Make an exact copy of the records below, excluding images.
Start of Block
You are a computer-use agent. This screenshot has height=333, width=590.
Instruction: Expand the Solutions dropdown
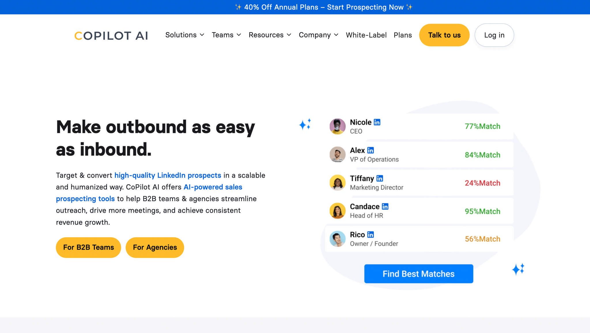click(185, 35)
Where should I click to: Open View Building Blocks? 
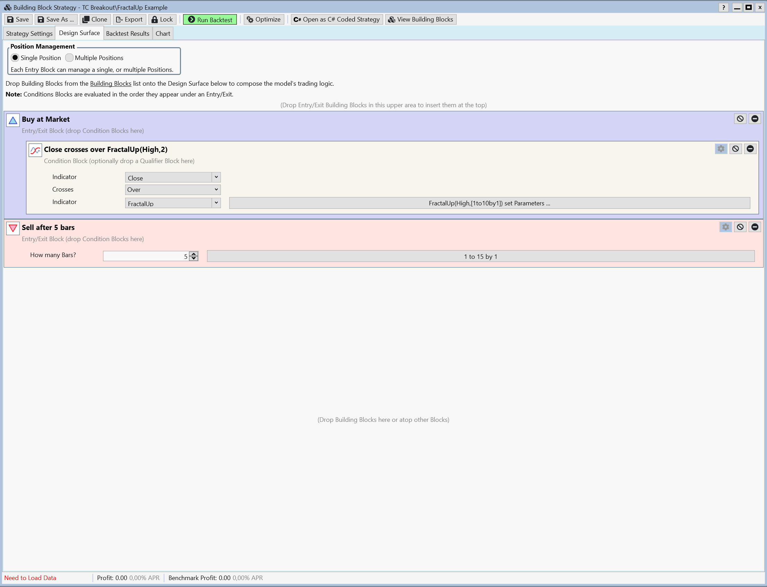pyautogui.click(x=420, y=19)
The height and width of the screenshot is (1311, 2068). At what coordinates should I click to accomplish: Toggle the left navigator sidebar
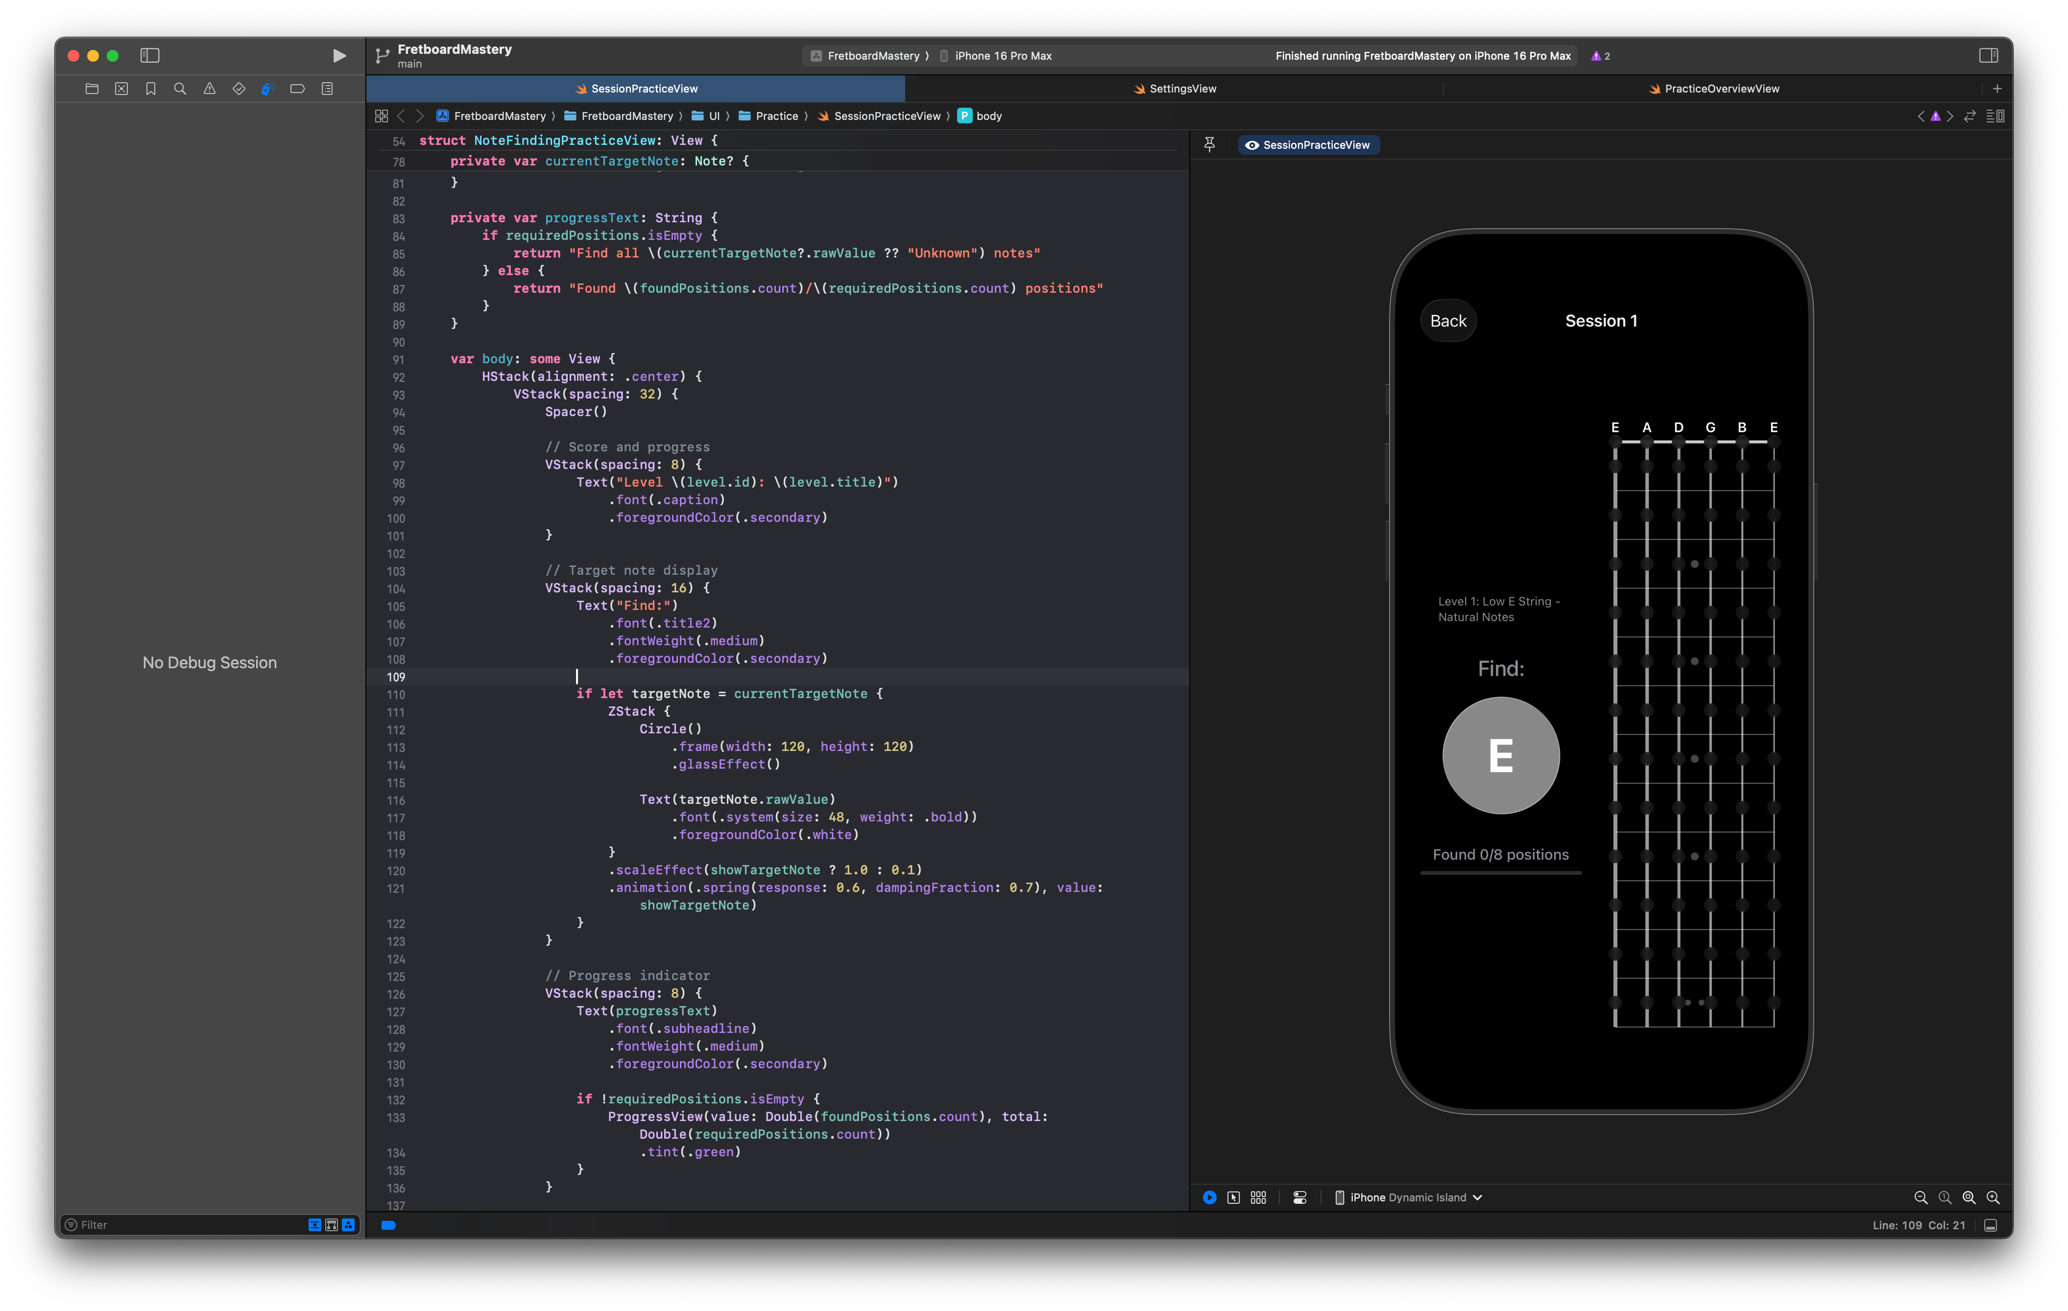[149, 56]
End of Block
**OUTPUT:**
You are a computer-use agent. This screenshot has height=333, width=590.
Instruction: Expand the Solutions dropdown
click(185, 35)
Where should I click to: Open View Building Blocks? 
pyautogui.click(x=420, y=19)
The height and width of the screenshot is (1311, 2068). At what coordinates should I click to accomplish: Toggle the left navigator sidebar
[149, 56]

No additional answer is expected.